Problem details: Return the lines that run from the line containing "Where should I" through the end of the entries, both ends included. Leave out all pictures.

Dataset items
━━━━━━━━

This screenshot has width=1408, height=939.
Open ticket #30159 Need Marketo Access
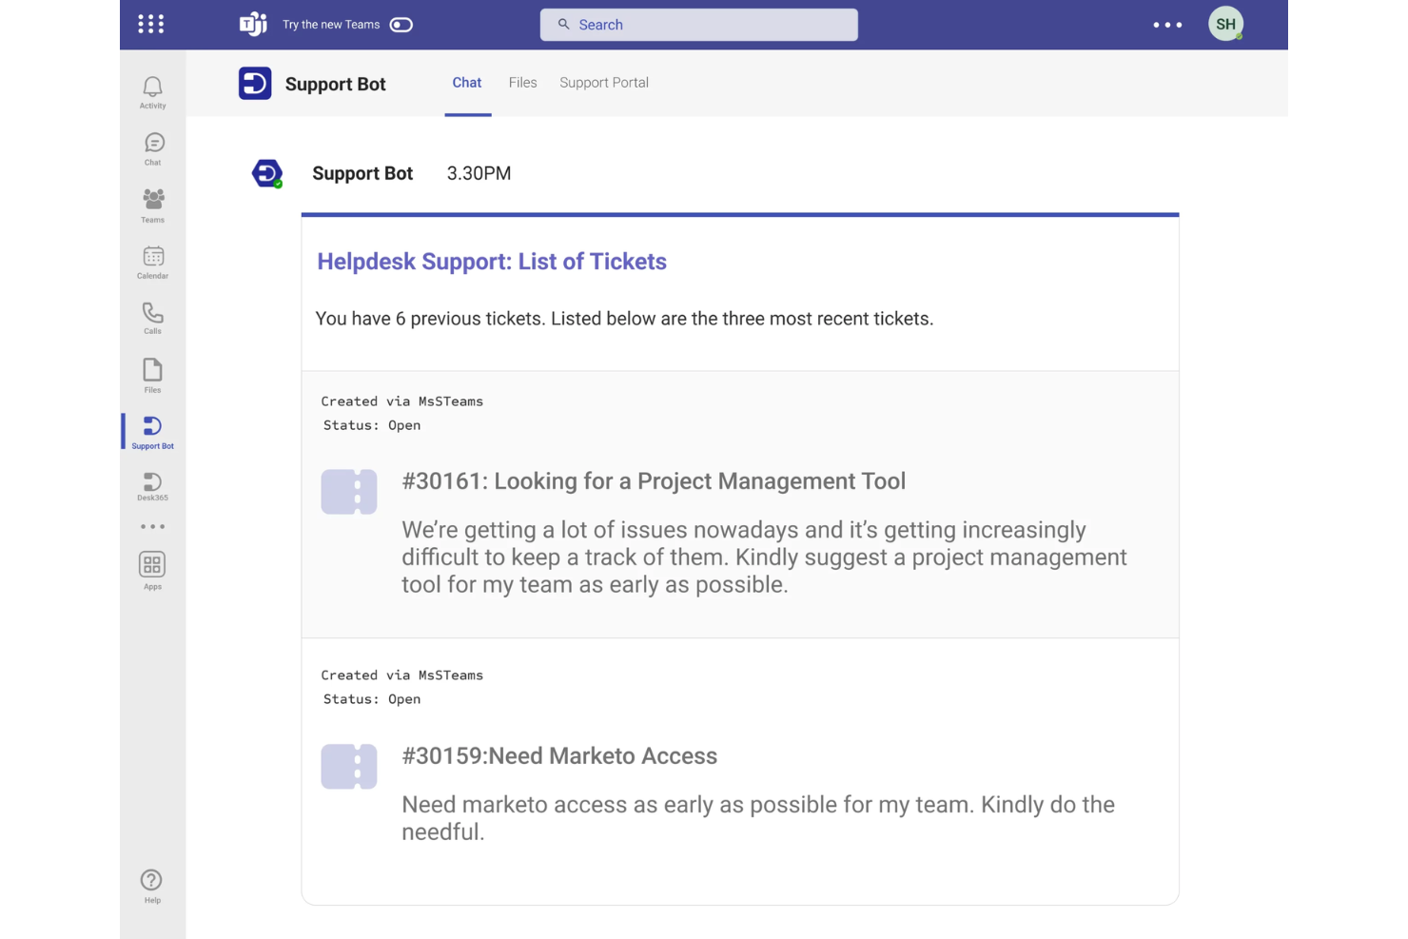[x=559, y=756]
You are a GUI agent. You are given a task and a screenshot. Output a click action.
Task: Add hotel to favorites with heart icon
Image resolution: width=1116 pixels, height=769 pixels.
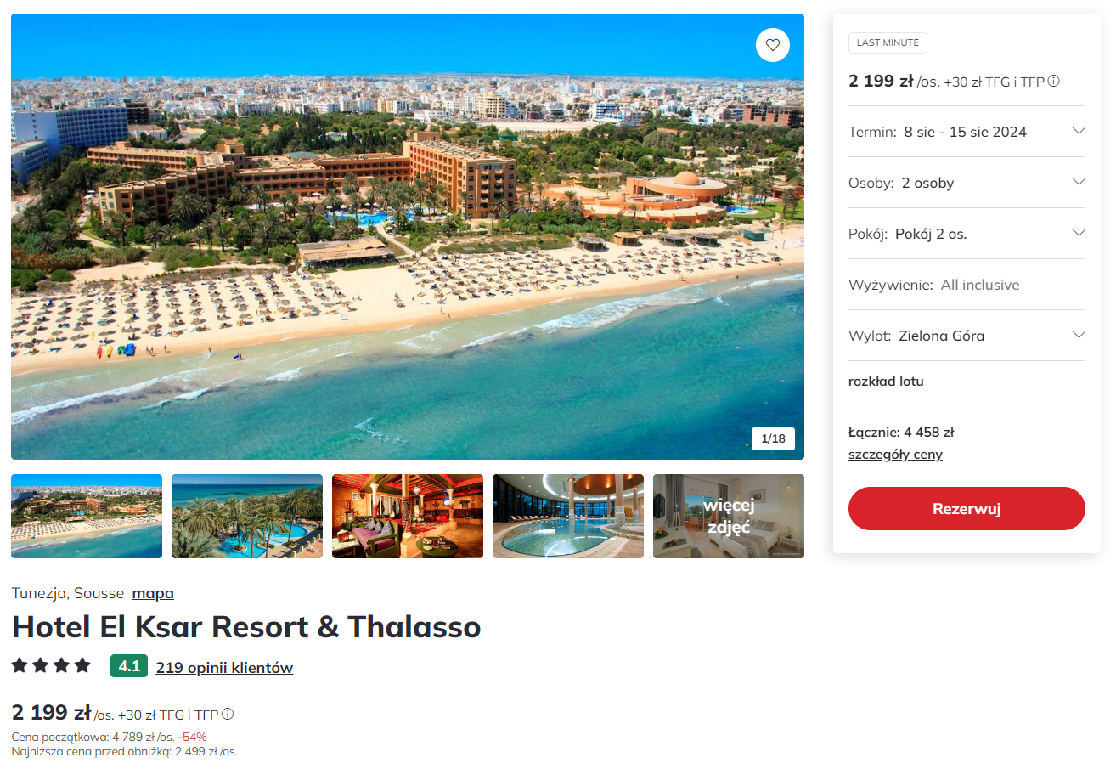tap(772, 45)
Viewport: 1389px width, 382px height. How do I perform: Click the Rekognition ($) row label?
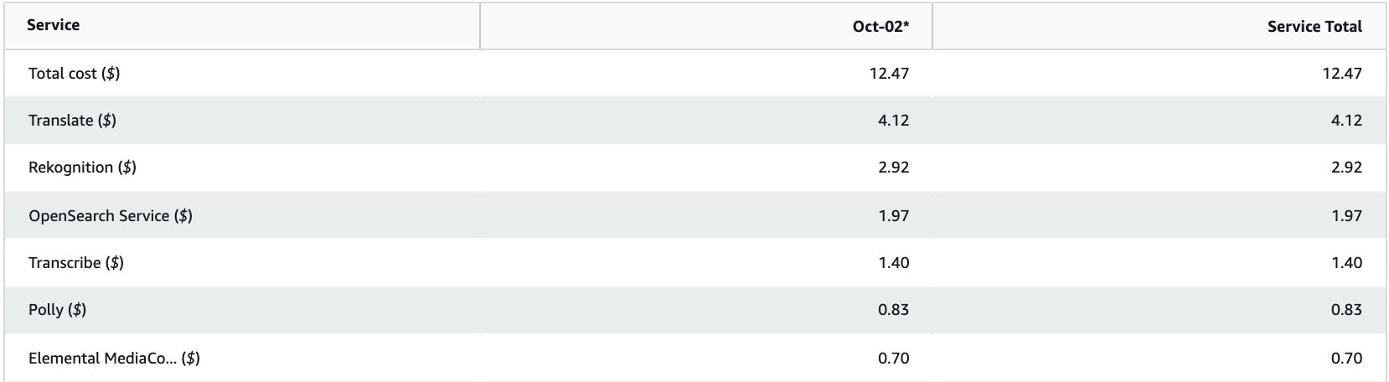coord(82,168)
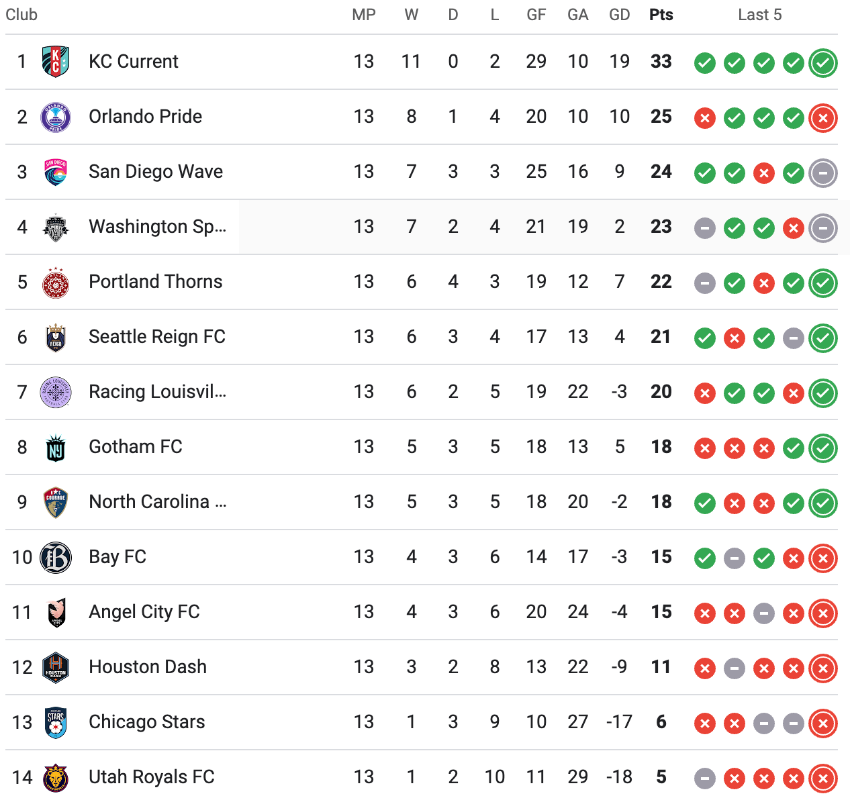Select the Houston Dash crest
The width and height of the screenshot is (850, 800).
coord(56,667)
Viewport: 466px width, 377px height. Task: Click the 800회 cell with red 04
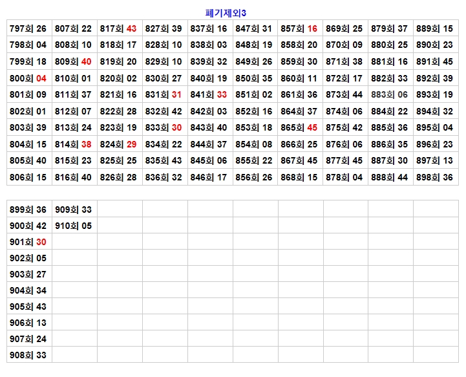pyautogui.click(x=29, y=78)
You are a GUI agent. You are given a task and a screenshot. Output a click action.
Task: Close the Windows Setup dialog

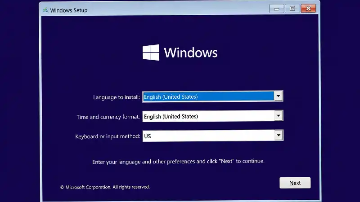(308, 9)
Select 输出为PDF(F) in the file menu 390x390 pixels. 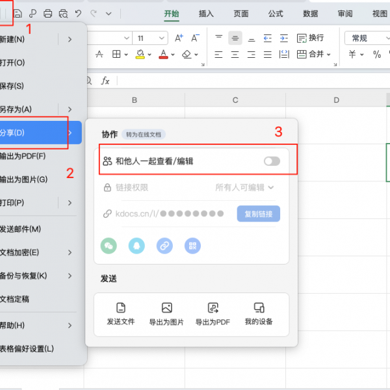[23, 156]
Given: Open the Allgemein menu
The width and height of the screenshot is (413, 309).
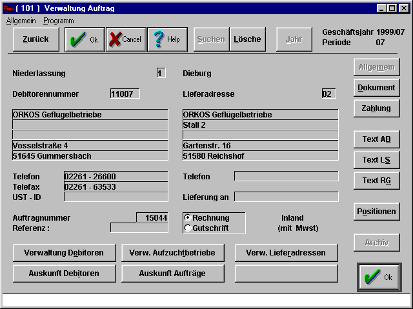Looking at the screenshot, I should click(x=21, y=21).
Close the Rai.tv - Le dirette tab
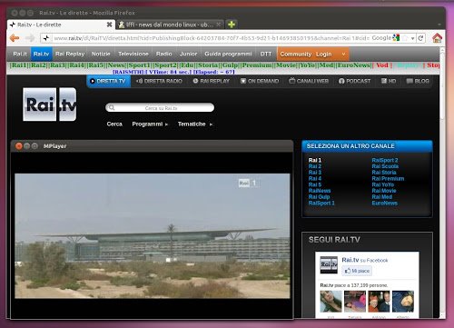Image resolution: width=454 pixels, height=328 pixels. coord(110,25)
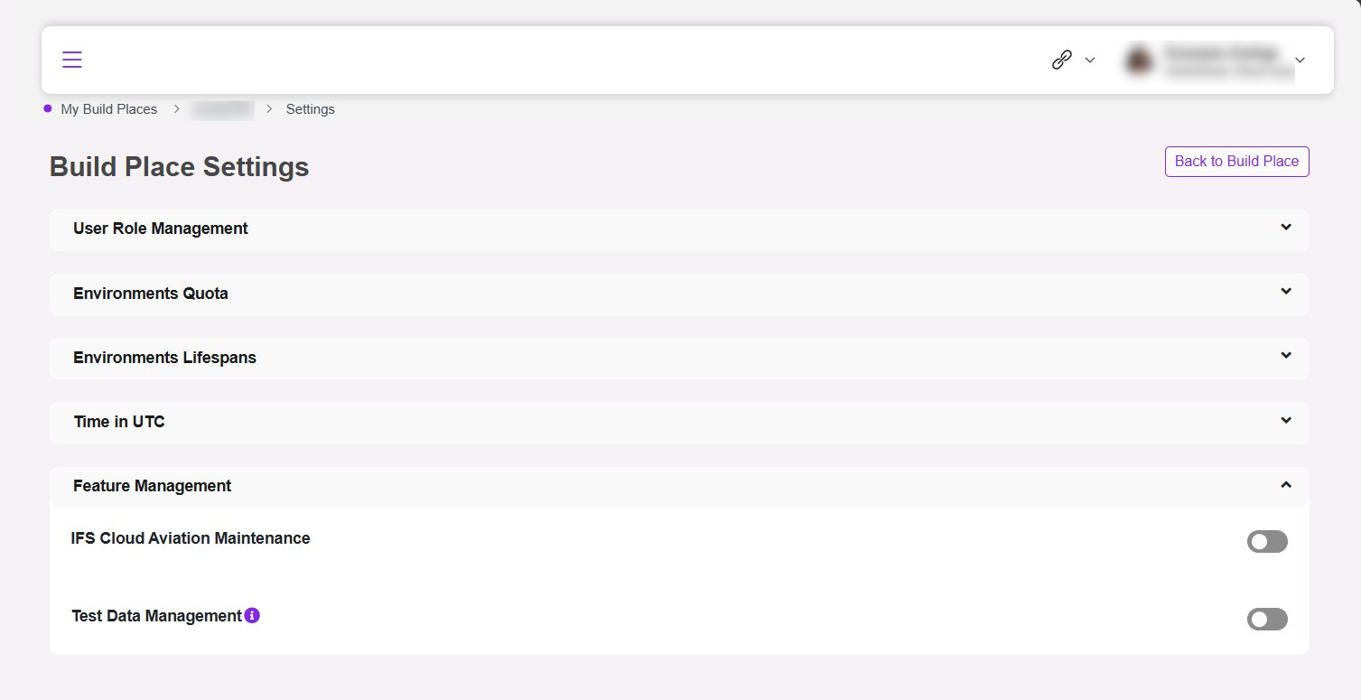Collapse Feature Management with the up arrow
1361x700 pixels.
point(1286,485)
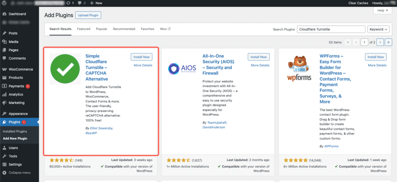Open the updates icon in admin bar
397x182 pixels.
coord(69,3)
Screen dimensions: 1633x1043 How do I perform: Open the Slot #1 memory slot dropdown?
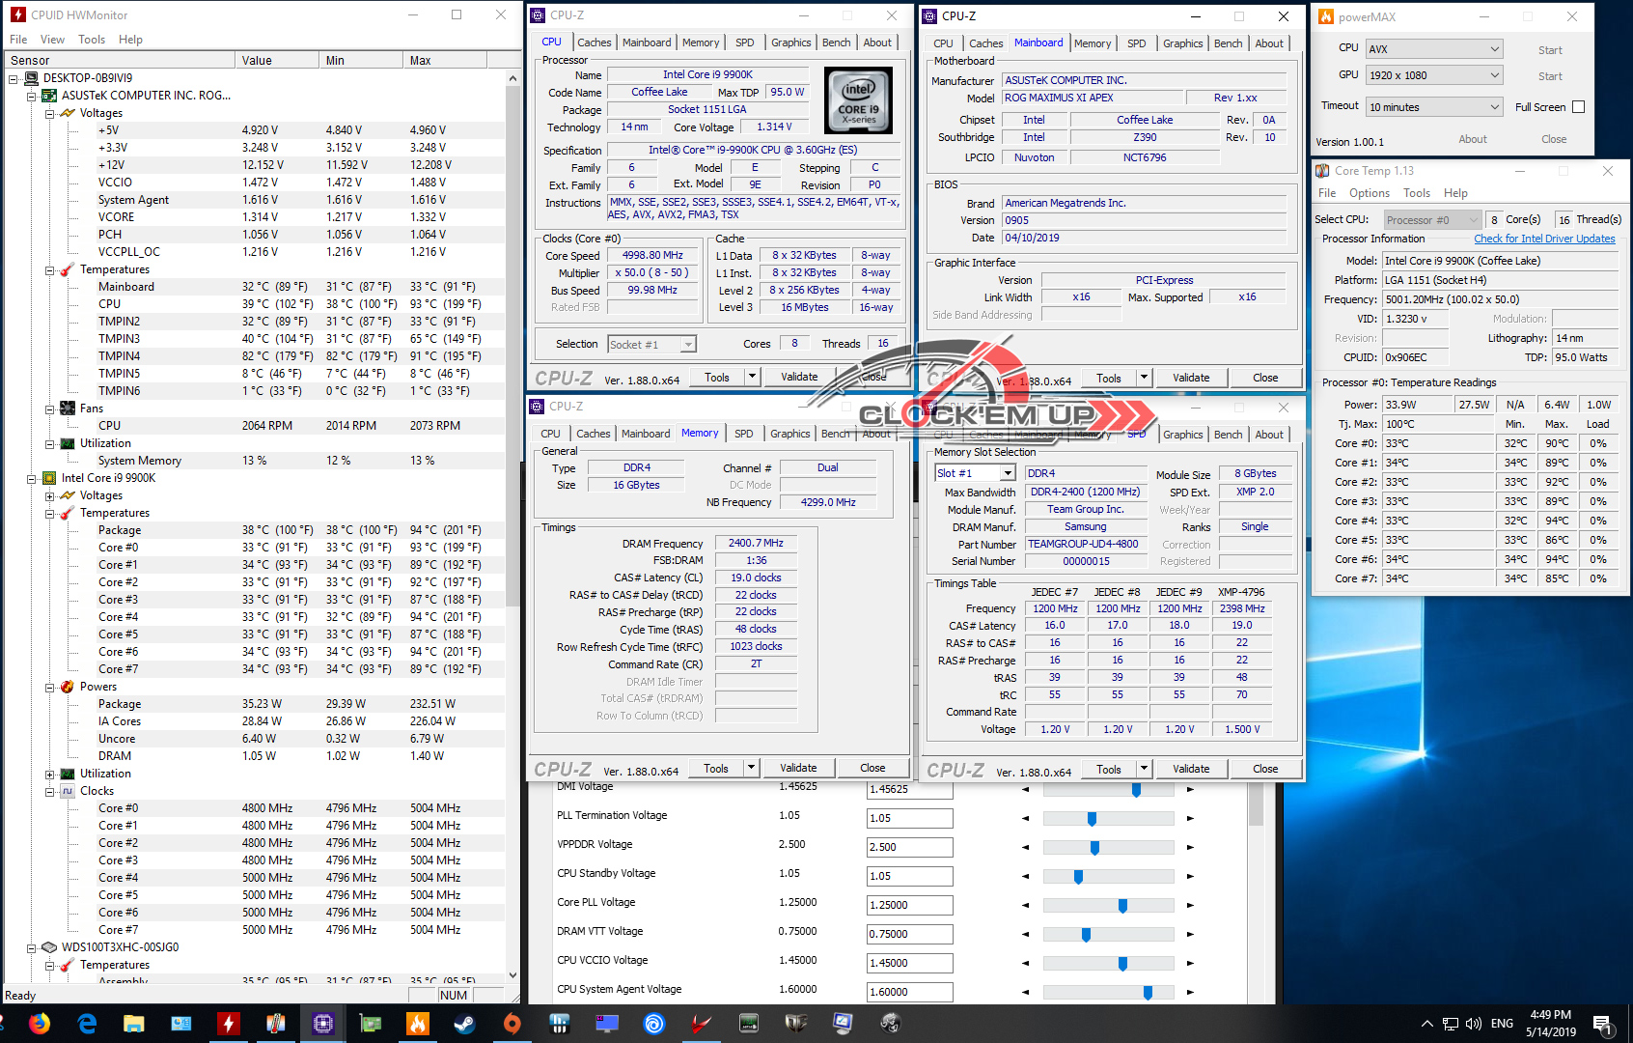click(x=975, y=473)
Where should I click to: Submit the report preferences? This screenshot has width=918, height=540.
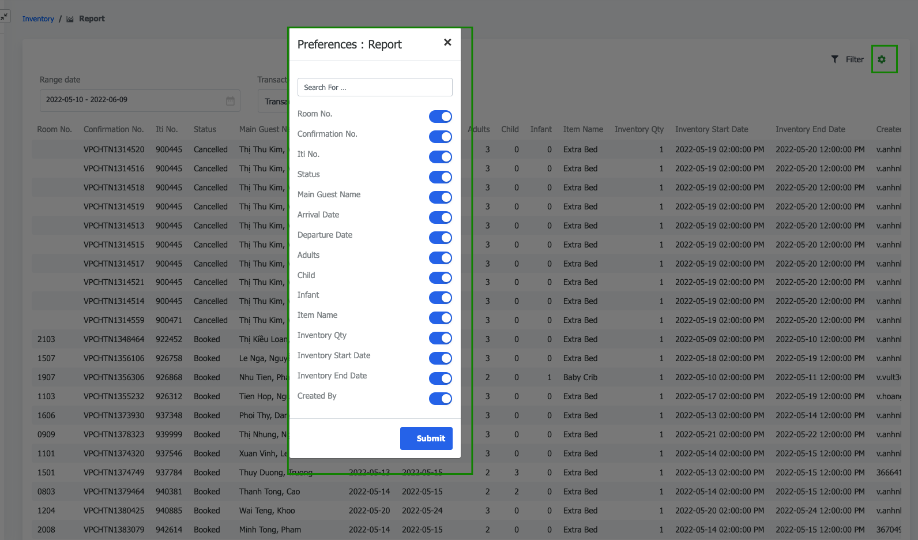tap(426, 438)
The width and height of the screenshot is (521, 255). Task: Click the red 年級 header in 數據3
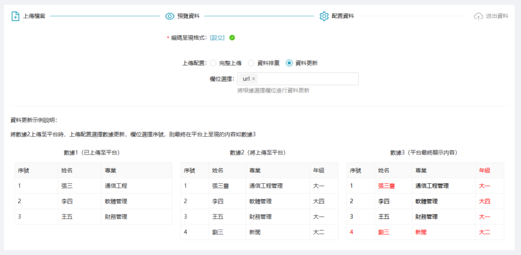(x=484, y=171)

━━━━━━━━

Solution below:
Where should I click to: Submit the report preferences? This screenshot has width=918, height=540.
tap(426, 438)
The width and height of the screenshot is (521, 255). Task: Click the red 年級 header in 數據3
(x=484, y=171)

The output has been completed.